İsrail’in 14 Mayıs 1948’de devlet ilanından önce, Siyonist milisler tarihin büyük ölçüde örtbas ettiği çok sayıda katliam gerçekleştirmişti:

  • Baldat al-Sheikh, 31 Aralık 1947: 70 Filistinli katledildi.
  • Sa’sa, 14 Şubat 1948: 16 ev ve içlerinde bulunan 6 kişi havaya uçuruldu.
  • Deir Yasin, 9 Nisan 1948: Aralarında çok sayıda çocuk, kadın ve yaşlının da bulunduğu 107 kişi öldürüldü. Bazı kurbanlar sakat bırakılmış, tecavüze uğramış ve daha sonra öldürülmüş halde bulundu. Yüzlerce erkek kamyonlara bindirilerek Kudüs sokaklarında teşhir edildikten sonra bir taş ocağına götürülerek infaz edildi. Bu vahşet, daha sonra İsrail başbakanı olacak olan Menachim Begin ve Yitzhak Shamir’in liderliğini yaptığı Irgun ve Stern çeteleri tarafından gerçekleştirildi.
  • Abu Şuşa, 13 Mayıs 1948: Köy sakinlerinin evlerini koruma çabalarına rağmen köy işgal edildi; 60 Filistinli katledildi.

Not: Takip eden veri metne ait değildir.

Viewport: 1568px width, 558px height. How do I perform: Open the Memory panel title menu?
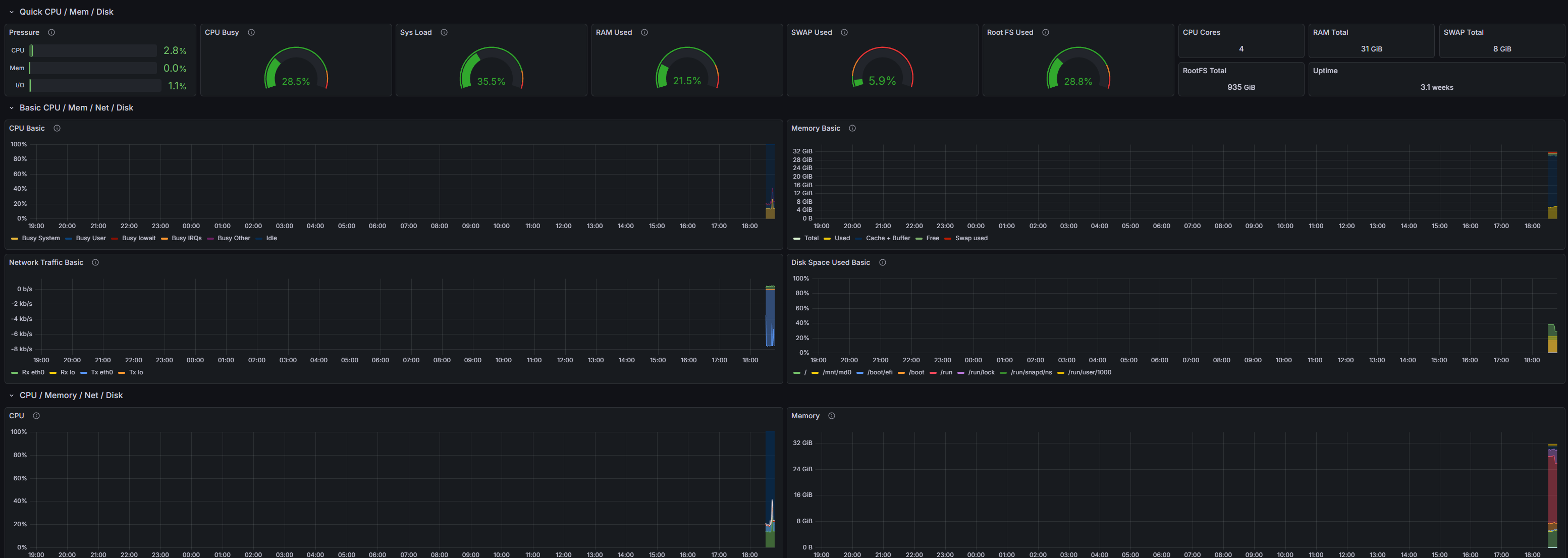coord(805,416)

1948 savaşı sırasında Siyonist ve İsrail güçleri Filistin’de belgelenmiş 30’dan fazla katliam gerçekleştirdi. İsrailli askerî tarihçi Uri Milstein, bu sayının 100’ün üzerinde olduğunu öne sürmektedir.

İzleyen yıllarda İsrail, zorla yerinden etme ve katliam kampanyalarını sürdürdü. Özellikle 14 Ekim 1953’teki Kıbya Katliamı, Amerika Birleşik Devletleri’nde daha sonra en güçlü İsrail yanlısı lobiye dönüşecek yapının doğmasına neden oldu. Filistin’in yerlilerinin kanından doğan Amerikan İsrail Halkla İlişkiler Komitesi (AIPAC), İsrail’in Filistinlilere yönelik etnik temizliğinin Amerikan halkından gizlenmesi için hiçbir çabadan kaçınmamıştır.

İsrail lobisinin kökenlerini bilmek, Amerikan siyaseti ve politikacıları üzerinde ne kadar önemli bir etkiye sahip olduğunu anlamak açısından büyük önem taşır. Bunun için İkinci Dünya Savaşı sonrası tarihe geri dönmemiz gerekir:

Harry S. Truman, Amerika Birleşik Devletleri başkanıdır ve yeniden seçilmek üzere, çok az umut ve destekle seçim kampanyasını yürütmektedir; ta ki İsrail lobisi, çorap ve imalat sanayisinden zengin Abraham Feinberg’in şahsında kampanyaya bizzat katılana kadar. Ve sonrası, denildiği gibi, tarihtir—İsrail tarihi.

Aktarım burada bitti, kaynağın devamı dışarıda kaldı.